On Wed, Jul 08, 2009 at 08:43:17AM +1200, Ian Collins wrote: > Ian Collins wrote: >> Brent Jones wrote: >>> On Fri, Jul 3, 2009 at 8:31 PM, Ian Collins<i...@ianshome.com> wrote: >>> >>>> Ian Collins wrote: >>>> >>>>> I was doing an incremental send between pools, the receive side is >>>>> locked up and no zfs/zpool commands work on that pool. >>>>> >>>>> The stacks look different from those reported in the earlier "ZFS >>>>> snapshot send/recv "hangs" X4540 servers" thread. >>>>> >>>>> Here is the process information from scat (other commands hanging on >>>>> the pool are also in cv_wait): >>>>> >>>>> >>>> Has anyone else seen anything like this? The box wouldn't even >>>> reboot, it had to be power cycled.
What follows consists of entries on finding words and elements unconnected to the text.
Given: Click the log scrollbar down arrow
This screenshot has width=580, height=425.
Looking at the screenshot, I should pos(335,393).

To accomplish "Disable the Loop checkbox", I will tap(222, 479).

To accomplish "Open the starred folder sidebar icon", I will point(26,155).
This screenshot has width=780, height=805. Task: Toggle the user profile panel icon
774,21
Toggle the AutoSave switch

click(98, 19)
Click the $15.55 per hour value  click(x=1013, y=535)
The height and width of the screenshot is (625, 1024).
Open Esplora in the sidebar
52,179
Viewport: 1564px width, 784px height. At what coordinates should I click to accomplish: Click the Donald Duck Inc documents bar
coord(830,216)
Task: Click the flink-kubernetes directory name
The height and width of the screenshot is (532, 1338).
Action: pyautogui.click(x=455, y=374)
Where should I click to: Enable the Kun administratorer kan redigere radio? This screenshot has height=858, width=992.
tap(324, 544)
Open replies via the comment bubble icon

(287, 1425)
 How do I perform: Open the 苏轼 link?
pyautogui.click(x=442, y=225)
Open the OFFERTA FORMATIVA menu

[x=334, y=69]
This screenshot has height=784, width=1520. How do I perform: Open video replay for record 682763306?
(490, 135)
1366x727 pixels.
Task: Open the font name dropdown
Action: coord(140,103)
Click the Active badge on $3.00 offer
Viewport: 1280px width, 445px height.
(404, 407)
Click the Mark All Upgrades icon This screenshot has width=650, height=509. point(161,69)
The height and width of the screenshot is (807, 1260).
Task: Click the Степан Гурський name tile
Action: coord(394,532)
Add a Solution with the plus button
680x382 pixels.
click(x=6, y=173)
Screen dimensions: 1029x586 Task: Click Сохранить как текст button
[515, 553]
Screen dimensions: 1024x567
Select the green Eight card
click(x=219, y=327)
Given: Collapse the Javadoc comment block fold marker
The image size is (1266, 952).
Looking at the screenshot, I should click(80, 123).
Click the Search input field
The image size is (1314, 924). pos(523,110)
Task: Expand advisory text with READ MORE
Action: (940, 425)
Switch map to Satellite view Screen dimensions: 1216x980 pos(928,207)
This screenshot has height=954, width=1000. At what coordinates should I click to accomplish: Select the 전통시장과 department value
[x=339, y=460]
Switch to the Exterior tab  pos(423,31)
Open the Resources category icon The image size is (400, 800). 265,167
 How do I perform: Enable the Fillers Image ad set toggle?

It locks up on receive regularly >>>> now. >>> >>> I hit this too: >>> 6826836 >>> >>> Fixed in 117 >>> >>> http://opensolaris.org/jive/thread.jspa?threadID=104852&tstart=120 >>> >> I don't think this is the same problem (which is why a started a new >> thread), a single incremental set will eventually lock the pool up, >> pretty much guaranteed each time. >> > One more data point: > > This didn't happen when I had a single pool (stripe of mirrors) on the > server. It started happening when I split the mirrors and created a > second pool built from 3 8 drive raidz2 vdevs. Sending to the new pool > (either locally or from another machine) causes the hangs.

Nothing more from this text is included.